Latest revision as of 02:51, 7 September 2021

Problem

Suppose $z=a+bi$ is a solution of the polynomial equation \[c_4z^4+ic_3z^3+c_2z^2+ic_1z+c_0=0,\] where $c_0, c_1, c_2, c_3, a,$ and $b$ are real constants and $i^2=-1.$ Which of the following must also be a solution?

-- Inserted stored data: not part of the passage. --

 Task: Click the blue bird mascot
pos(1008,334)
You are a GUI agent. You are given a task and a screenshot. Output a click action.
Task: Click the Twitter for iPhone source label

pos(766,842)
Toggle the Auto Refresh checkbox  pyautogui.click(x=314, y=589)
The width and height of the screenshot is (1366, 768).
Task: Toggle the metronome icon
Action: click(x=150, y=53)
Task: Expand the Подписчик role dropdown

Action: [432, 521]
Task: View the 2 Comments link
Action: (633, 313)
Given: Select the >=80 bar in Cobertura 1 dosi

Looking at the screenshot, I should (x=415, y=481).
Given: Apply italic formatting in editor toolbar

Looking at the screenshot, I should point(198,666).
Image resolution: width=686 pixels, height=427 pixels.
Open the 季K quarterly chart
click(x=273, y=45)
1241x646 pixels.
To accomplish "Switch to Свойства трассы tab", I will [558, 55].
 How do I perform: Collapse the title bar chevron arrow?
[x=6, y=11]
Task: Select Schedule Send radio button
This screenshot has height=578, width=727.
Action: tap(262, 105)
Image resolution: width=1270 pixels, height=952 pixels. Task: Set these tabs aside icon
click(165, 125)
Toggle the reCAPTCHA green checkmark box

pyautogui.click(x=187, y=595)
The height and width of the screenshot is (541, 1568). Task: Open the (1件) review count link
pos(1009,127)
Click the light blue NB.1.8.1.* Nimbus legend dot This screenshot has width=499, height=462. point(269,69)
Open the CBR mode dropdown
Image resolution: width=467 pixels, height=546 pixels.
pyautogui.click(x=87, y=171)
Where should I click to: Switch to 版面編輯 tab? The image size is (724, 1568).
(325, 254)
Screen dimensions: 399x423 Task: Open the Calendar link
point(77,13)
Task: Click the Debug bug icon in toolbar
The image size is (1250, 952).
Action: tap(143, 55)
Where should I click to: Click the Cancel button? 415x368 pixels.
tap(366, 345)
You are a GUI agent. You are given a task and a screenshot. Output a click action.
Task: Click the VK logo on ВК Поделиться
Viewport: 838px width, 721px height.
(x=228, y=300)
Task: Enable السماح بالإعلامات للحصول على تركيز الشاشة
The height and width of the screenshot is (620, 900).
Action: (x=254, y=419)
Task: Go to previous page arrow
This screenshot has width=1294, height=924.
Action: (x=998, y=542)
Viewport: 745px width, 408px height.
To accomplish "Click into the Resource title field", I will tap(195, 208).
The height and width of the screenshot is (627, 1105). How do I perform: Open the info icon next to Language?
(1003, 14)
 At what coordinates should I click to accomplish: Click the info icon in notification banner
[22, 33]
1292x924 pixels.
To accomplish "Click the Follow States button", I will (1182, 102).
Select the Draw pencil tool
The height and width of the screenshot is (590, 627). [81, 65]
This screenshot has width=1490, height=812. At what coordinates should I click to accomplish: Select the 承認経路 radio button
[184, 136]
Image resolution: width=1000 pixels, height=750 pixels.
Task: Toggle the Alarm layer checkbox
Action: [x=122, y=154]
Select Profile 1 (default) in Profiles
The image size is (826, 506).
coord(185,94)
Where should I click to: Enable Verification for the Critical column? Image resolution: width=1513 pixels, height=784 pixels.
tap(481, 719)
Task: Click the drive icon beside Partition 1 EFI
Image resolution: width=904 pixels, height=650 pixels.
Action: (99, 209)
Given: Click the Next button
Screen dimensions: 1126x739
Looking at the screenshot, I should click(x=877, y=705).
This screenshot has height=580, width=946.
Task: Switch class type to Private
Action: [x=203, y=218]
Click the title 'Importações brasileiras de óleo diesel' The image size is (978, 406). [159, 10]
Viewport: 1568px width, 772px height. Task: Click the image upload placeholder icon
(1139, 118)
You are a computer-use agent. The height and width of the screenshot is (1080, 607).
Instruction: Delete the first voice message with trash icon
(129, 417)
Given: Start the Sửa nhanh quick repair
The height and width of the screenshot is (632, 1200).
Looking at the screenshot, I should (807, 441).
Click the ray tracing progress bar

$\textbf{(A)}\ -a-bi\qquad  \textbf{(B)}\ a-bi\qquad  \textbf{(C)}\ -a+bi\qquad  \textbf{(D)}\ b+ai \qquad  \textbf{(E)}\ \text{none of these}$

Solution

Let $z=wi,$ so the given polynomial equation becomes \begin{align*} c_4(wi)^4+ic_3(wi)^3+c_2(wi)^2+ic_1(wi)+c_0&=0 \\ c_4w^4+c_3w^3-c_2w^2-c_1w+c_0&=0. &&(\bigstar) \end{align*} Note that $(\bigstar)$ is a polynomial equation in $w$ with real coefficients.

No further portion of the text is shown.